Students take a moment to mediate in the chapel at the end of class.

“I really liked that we had to face the idea of mortality. Usually it’s really easy to not think about it.”
—Nita Chai ’16

The last class session was held at the professor’s house, where each of the nine students lit candles for every person they had worked with who had died.

Sound morbid? Not at all, say the members of Professor Ron Barrett’s Anthropology of Death and Dying course. Indeed, what surprised him most, says Kenji Shoemaker ’16 (Madison, Wis.), was “how not dark the course was. In all honesty, death is a really interesting topic to discuss in a class setting.”

Class members lit the remembrance candles for the dying people they had worked with over the semester as hospice volunteers—an important aspect of the Monday night course. “I really valued that experience,” says Nita Chai ’16 (Apple Valley, Minn.), “although I didn’t realize how sad I’d be when my first patient died.”
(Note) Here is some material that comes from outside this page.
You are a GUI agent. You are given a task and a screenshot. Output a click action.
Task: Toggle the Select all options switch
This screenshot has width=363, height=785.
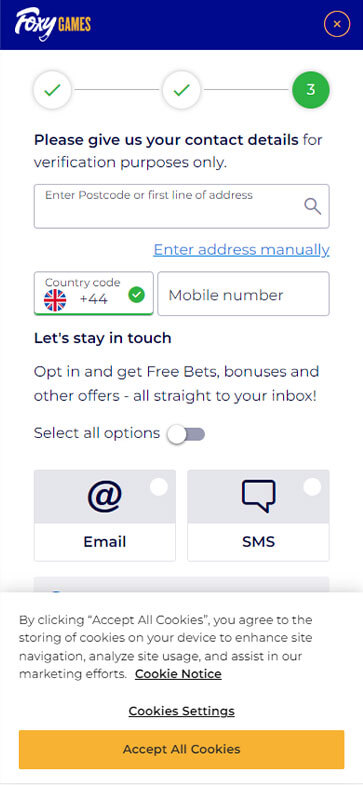pos(186,434)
The four-hour weekly hospice work, together with readings and discussions, caused the class members to tackle the subject of death far more directly than do most of their youthful peers. “I really liked that we had to face the idea of mortality,” says Chai. “Usually it’s really easy to not think about it.”

Professor Barrett worked as a hospice nurse during graduate school, so he knows how enriching that experience can be. But he also realizes it can be emotionally challenging, so he devotes the final hour of each class to meditation and reflection in the campus chapel. As the semester progresses, he says, that processing hour begins to blend into the seminar portion of the class—a sign the course is successful, he believes. The hospice internship, he says, “gives the students a clinical experience they would never have in any other program.”

Anthropology of Death and Dying also covers such topics as coma, advanced directives, palliative care, and funerals. A video of two autopsies—graphic enough that Barrett warned students about it beforehand and excused the squeamish from watching—took up part of one class. In another class period, Barrett talked about controversial past incidents of persistent vegetative state, such as the Karen Ann Quinlan and Terry Schiavo cases.

Although a number of the students, like Chai, are pre-med, many others who enroll are not; his class members tend to be majoring in a wide range of fields, says Barrett. For any student, he adds, the class will call upon them to “examine the quality of their lives at an early stage, giving them a strong appreciation for life and the people in their lives.”